I still pretty much suck at it, but this game has dominated the past few evenings. I operate the controller and DW watches intently, looking for things I may be missing. I figure since we have a PS3, I might as well use it for its intended purpose instead of only playing DVDs on it.

Monday, January 05, 2009

New Year and Hoodie of the Apocalypse

Anno domini 2009 found your humble correspondent with a very nasty sinus infection that very neary slipped into pneumonia. I am somewhat better now, but it's unusual that all the antihistamines, decongestants, steroids, and antibiotics I've taken the past couple of weeks haven't killed the infection. I've bombed this sucker with every medication I can get ahold of, yet it persists.
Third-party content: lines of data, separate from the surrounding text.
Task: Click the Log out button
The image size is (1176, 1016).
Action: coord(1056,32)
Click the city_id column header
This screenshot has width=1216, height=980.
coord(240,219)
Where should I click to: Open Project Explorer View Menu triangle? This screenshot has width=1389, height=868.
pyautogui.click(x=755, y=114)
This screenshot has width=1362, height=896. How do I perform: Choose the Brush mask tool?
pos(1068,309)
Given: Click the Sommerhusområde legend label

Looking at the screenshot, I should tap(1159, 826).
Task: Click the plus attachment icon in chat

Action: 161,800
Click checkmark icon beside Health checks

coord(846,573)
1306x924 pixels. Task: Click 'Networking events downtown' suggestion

I don't know how it slipped my mind, but every year my neighbors on both sides employ enough fireworks on New Years Eve to blow up a hypothetical bunker near, say, the Khyber Pass (note to Presidents Bush and Obama--contact my neighbors to follow up; they're solid patriotic Americans). I was bitchy about the pyrotechnics the other night--I felt like crap and, I'll admit, I've never seen the appeal in blasting off explosives to celebrate the opportunity to pretend that I'm going to make major changes to behaviors rooted deeply in my subconscious mind in order to avoid the consequences of those behaviors or to simply hope that I don't get dragged down by the crushing defeats we all suffer in everyday living and by my own character flaws (and there are some, though I don't care to get into that in a New Years blog)--as my plan was to bring A home on New Years Day, requiring an 8-hour round trip in the car. DW did manage to convince me that putting up with occasional fireworks show is a) a small price to pay for having good neighbors and b) a provision of the implicitly agreed upon Social Compact under which the citizens of the United States coexist one with another. Social Compact notwithstanding, I managed to accidentally set off my car alarm four times between 7:30 and 8:00 a.m. on January 1; however, those accidental alarms were kept brief enough to provide plausible deniability in case of an accusation that I was violating the fireworks provision of the Social Compact.

We usually take A a new ballcap when we visit him or bring him home. This time I took him one that I purchased at Walgreens. He chose to wear a New York Yankees hat on our outings in Slidell, so what do I know?

And when he had opened the fourth seal, I heard the voice of the fourth beast say, Come and see.

And I looked, and behold a pale horse: and his name that sat on him was Death, and Hell followed with him. And power was given unto them over the fourth part of the earth, to kill with sword, and with hunger, and with death, and with the beasts of the earth.

--Revelations 6:7-8.

So A and I go to Walmart on the evening of New Years Day. It's colder than I expected, and my t-shirt isn't providing sufficient warmth given my head cold. A has his jacket, but I have nothing in the car. I take A into the menswear department and grab the cheapest hoodie I can find in the brief amount of time A will tolerate being inside the retail area of the store. It's got the word word "destruction" emblazoned above a tattoo-like image of one of the Four Horsemen of the Apocalypse. Hilarious, and a perfect match for how physically crummy I was feeling at the moment.